The problem of the snail’s pace of the system prompted the proposal of a radical solution for town centres.

Mr Holtby said: “We are very lucky at Greenham, we have an LDO. Planners have their input at the start but they are then cut out of it, so we can get on with it.

“Outside of that, it would take us four years to do anything. Nothing would be happening at Greenham or Milton Park if it were not for their LDOs.”

Mr Blake proposed LDOs for town centres, prompting a broad consensus among the panel.

Mr Holtby said: “You need to get one town centre to do it and prove the point and others will then adopt it.

“West Berskshire Council got the comfort to agree an LDO for Greenham from seeing Milton Park – they went and had a look.

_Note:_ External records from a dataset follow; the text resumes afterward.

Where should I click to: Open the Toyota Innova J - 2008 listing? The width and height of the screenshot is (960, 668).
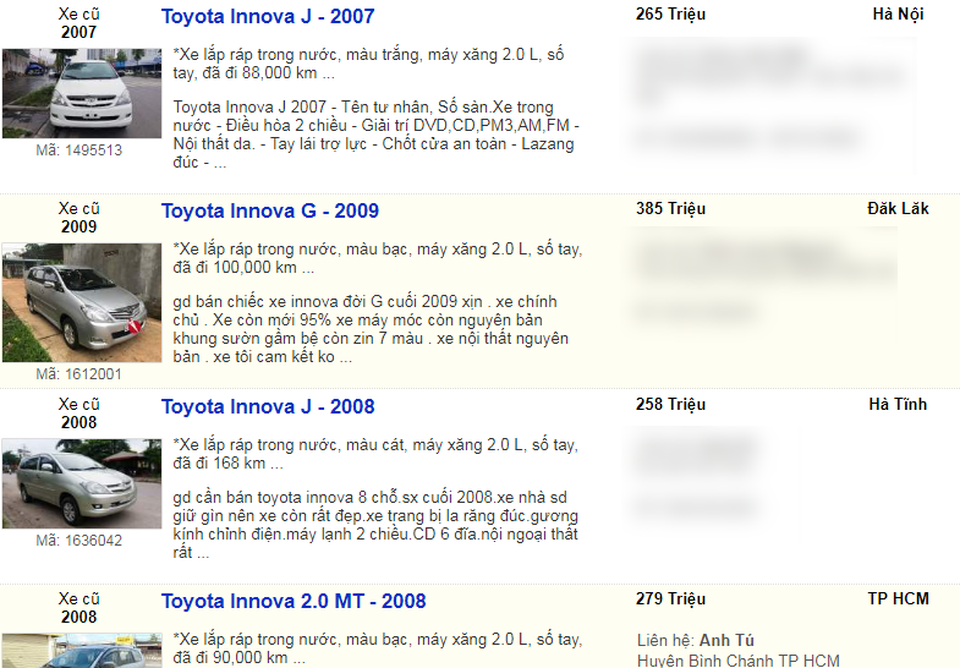[268, 407]
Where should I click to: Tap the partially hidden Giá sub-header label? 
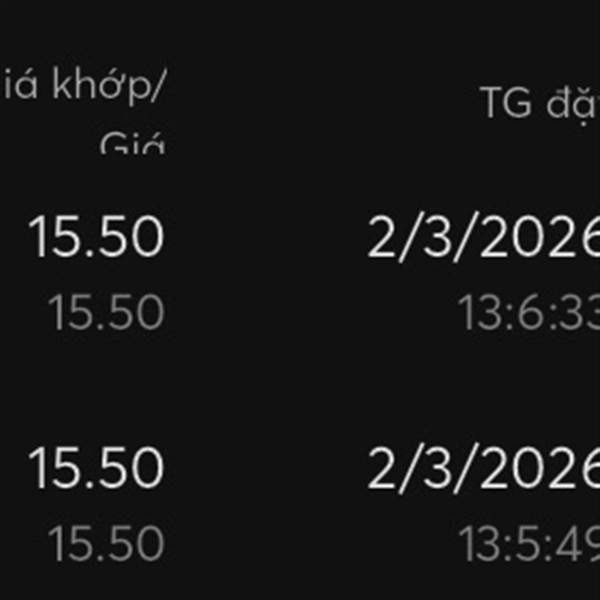[132, 145]
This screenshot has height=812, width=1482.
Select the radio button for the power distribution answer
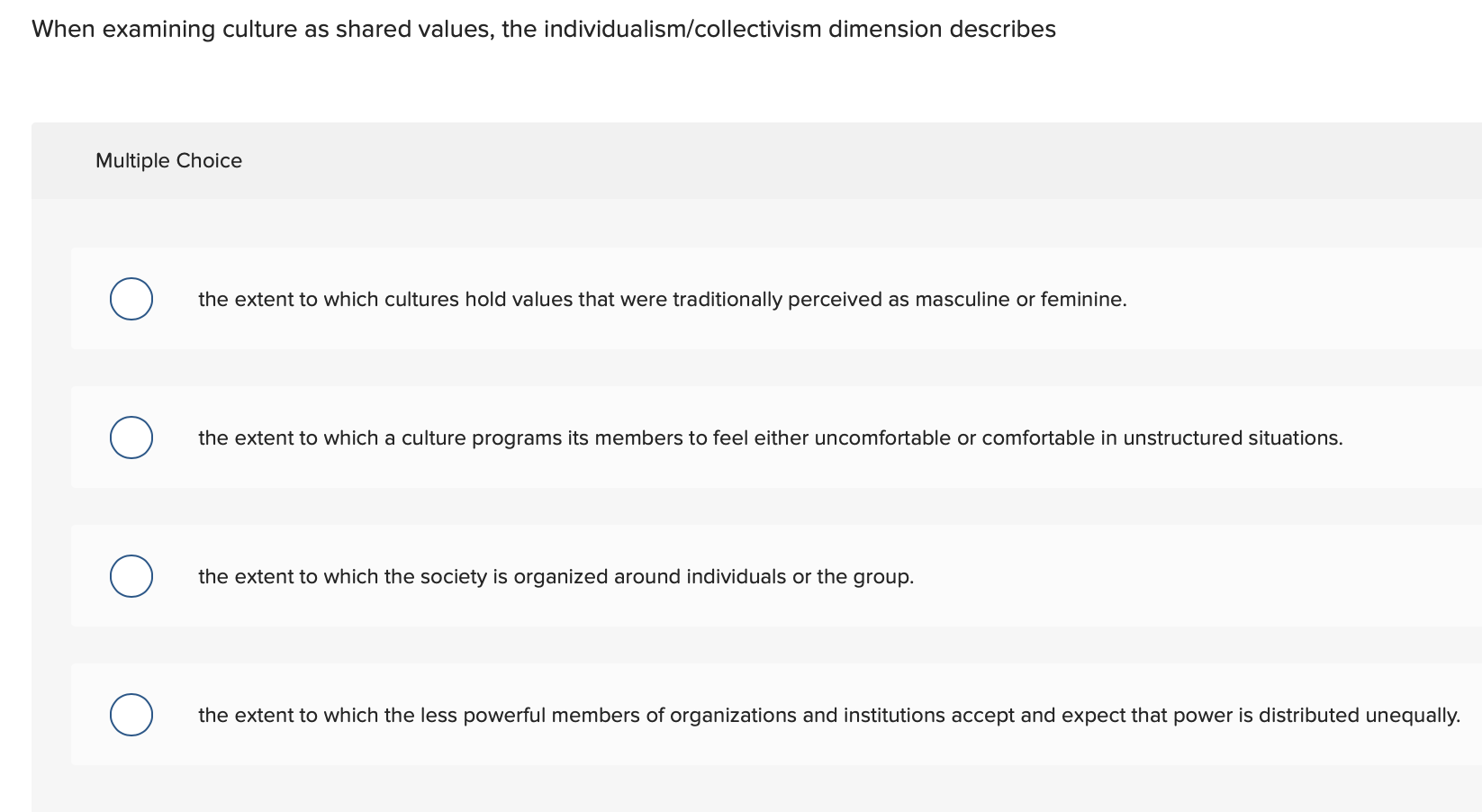(131, 715)
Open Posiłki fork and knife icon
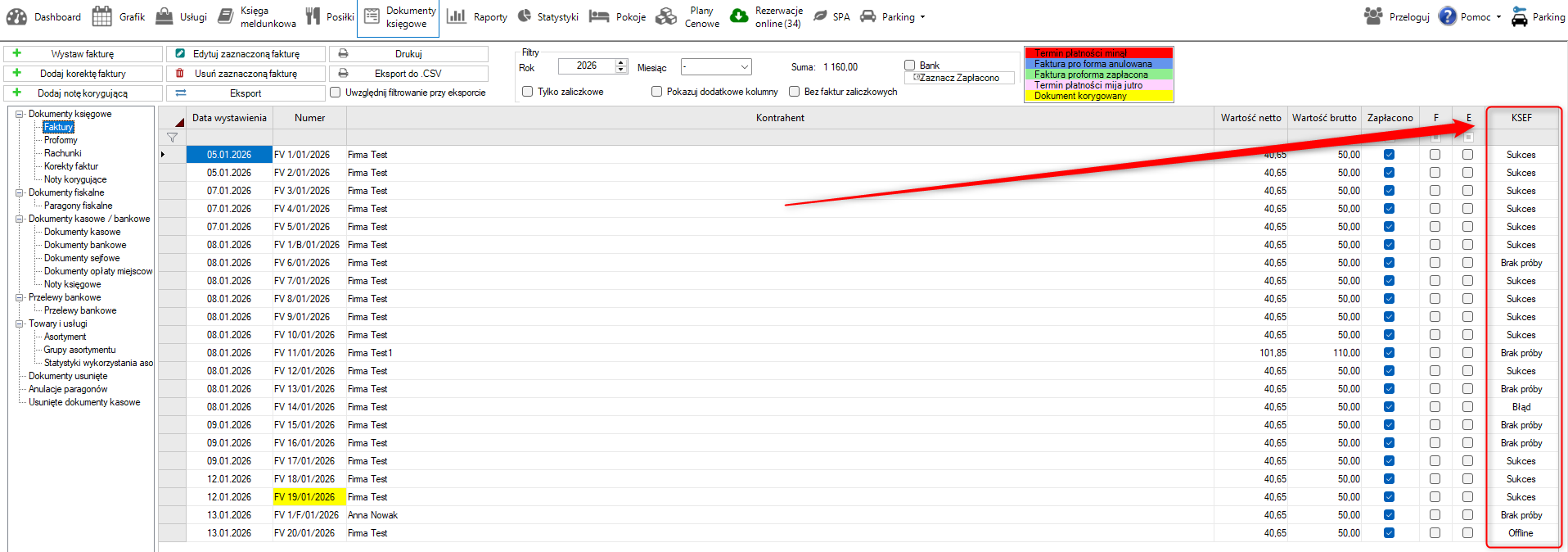1568x552 pixels. 313,16
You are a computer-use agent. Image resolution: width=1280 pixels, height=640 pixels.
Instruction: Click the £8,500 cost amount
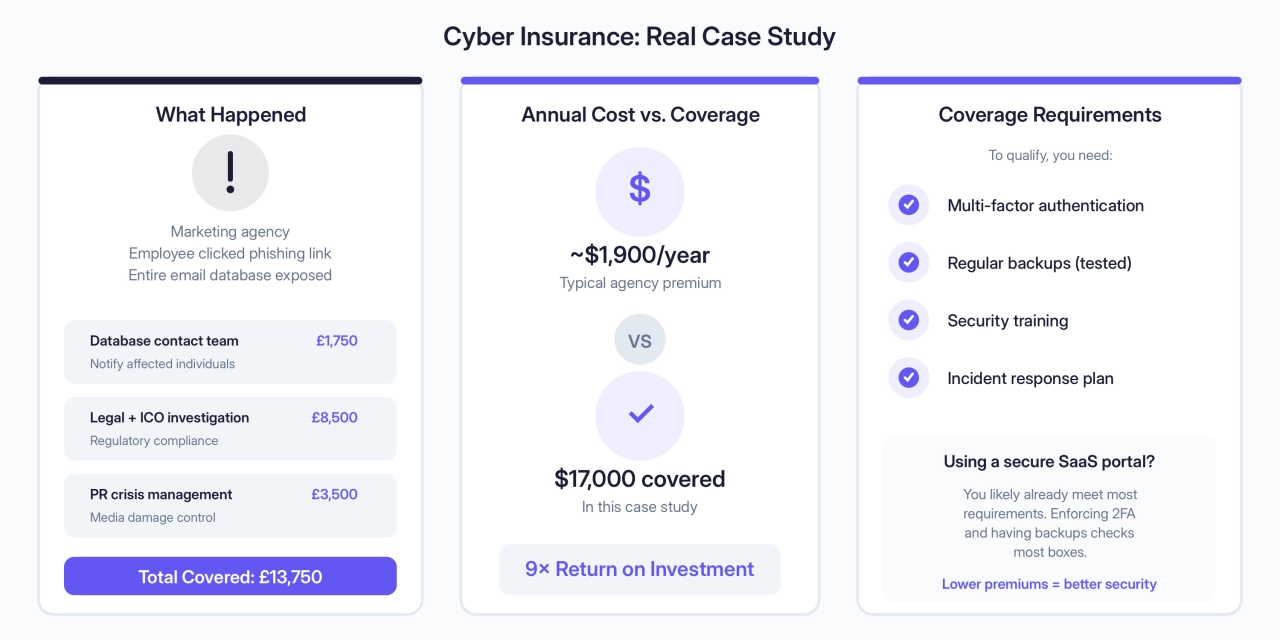tap(334, 418)
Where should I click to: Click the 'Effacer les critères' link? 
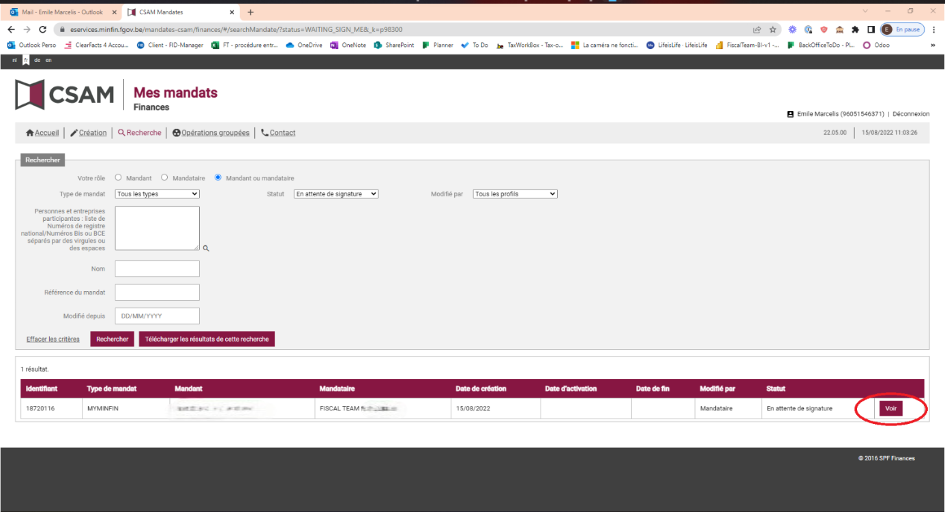click(x=53, y=339)

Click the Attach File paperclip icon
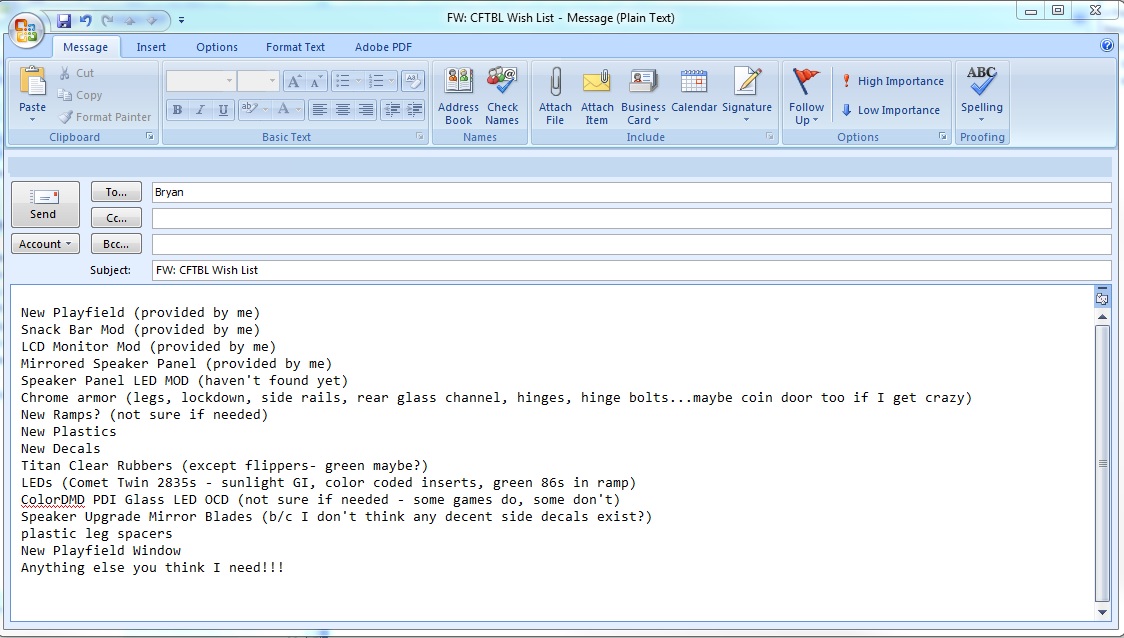click(555, 82)
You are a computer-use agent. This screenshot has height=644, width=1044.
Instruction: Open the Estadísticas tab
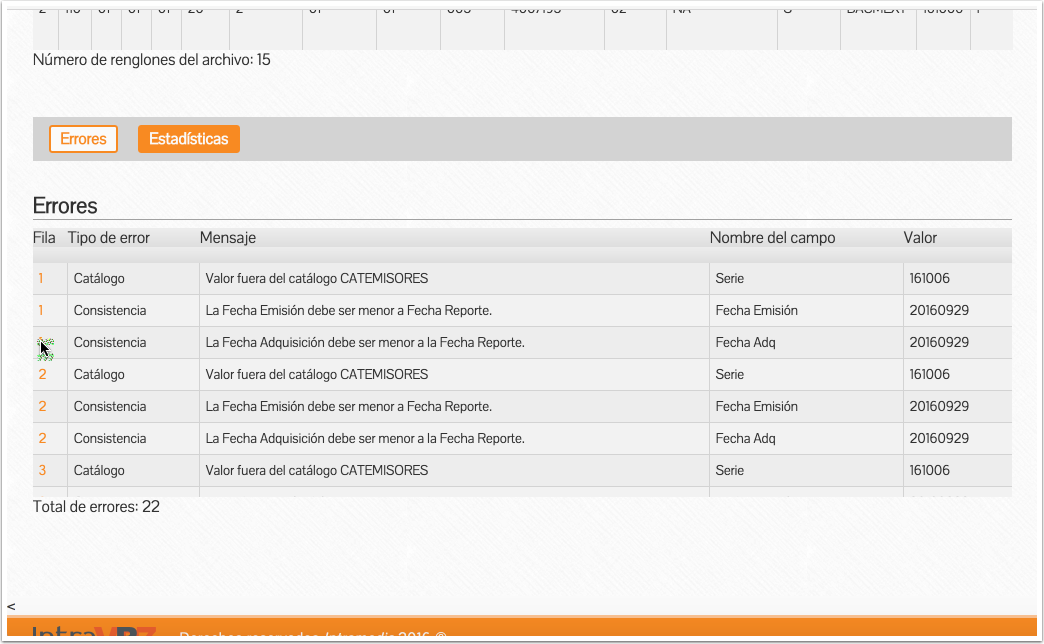coord(188,139)
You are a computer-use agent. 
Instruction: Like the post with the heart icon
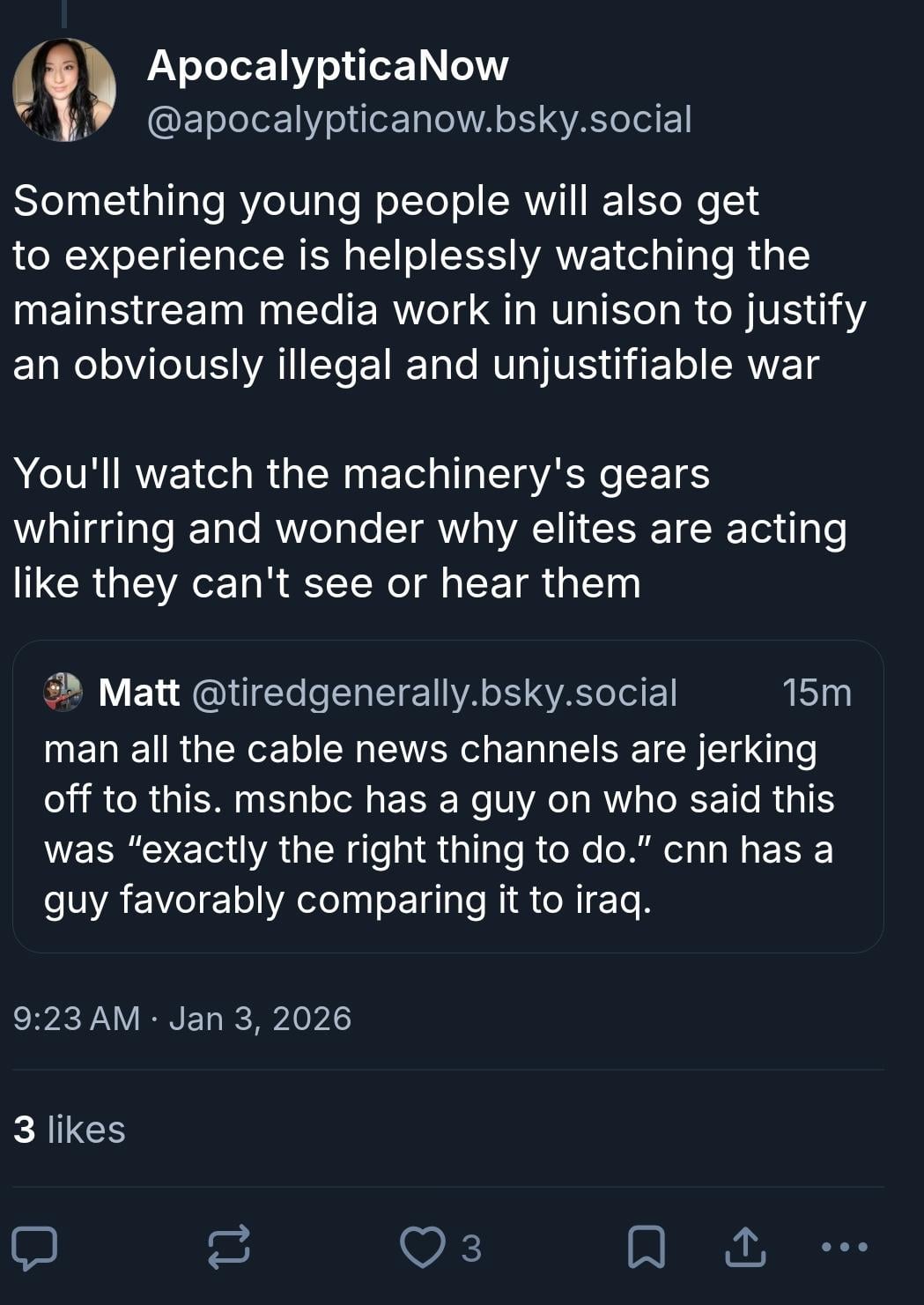coord(423,1247)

“We had to take them through that and, obviously, we had to pay a significant amount, but were it not for Milton Park proving the route and saying ‘it’s ok, we’ve not been tarnished by giving up a little bit of control’, we wouldn’t be where we are.”

The proposal could overcome issues of risk averse landlords, unwilling to take decisive action on their empty offices, according to Mr Gardner.

“The planning process is increasingly expensive and uncertain so there’s quite a lot of reason to sit on your hands as a decision maker, which results in these offices just being left there because, as soon as you take a decision, it involves spending some money and if it doesn’t work out, then someone is going to say ‘hold on a moment, how did we get to that decision?’”

At Greenham the LDO served to de-risk development.

Mr Holtby said: “What we did at Greenham was say to an occupier, ‘tell me what you want and we can deliver it in 21 days’. It’s not me applying for planning, it’s me notifying the council.”

Mrs McAllister added: “That’s what a Local Plan is meant to do. But look how difficult that is – and it doesn’t help that Government says it’s going to amend NPPF and takes forever to do it.”

One problem which slows the system was highlighted by Mr Blake in his work on Neighbourhood Development Plans.

In his experience, people involved in parish councils and stakeholder groups are those with time to do it but are not necessarily fully representative of a wider community and don’t always see the bigger picture.

His colleague, Ms Dixon, explained it directly. She said: “That means it’s a very narrow bunch of people who get to have a say in what happens. And by the time the plan gets implemented, they will no longer be there and we are stuck with their plans.”

Mrs McAllister summed up the generational divide in people’s approaches to getting involved in development and planning at parish councils and stakeholder groups.

“The young like change but they don’t go, middle-aged like things to stay as they are and the older generation want to go back to when they could buy their bread next door.”

Image shows (clockwise from bottom left): Edmund Smith, corporate property and asset management surveyor for the University of Reading; Penny Dixon, director of iB Architects; Rebecca McAllister, director of planning for Savills; Rupert Holtby, estates manager for Greenham Business Park; Charles Gardner, managing director of Goshawk; Jonathan Mannings, managing director of Rare Commercial Property, Lewis Pearson, surveyor for Rare Commercial Property; Nigel Horton-Baker, chief executive of REDA; Ian Blake, managing director of iB Architects; Matthew Battle, managing director of UK Property Forums;  Stefanie Rachmann-Davies, principal engineer for Odyssey.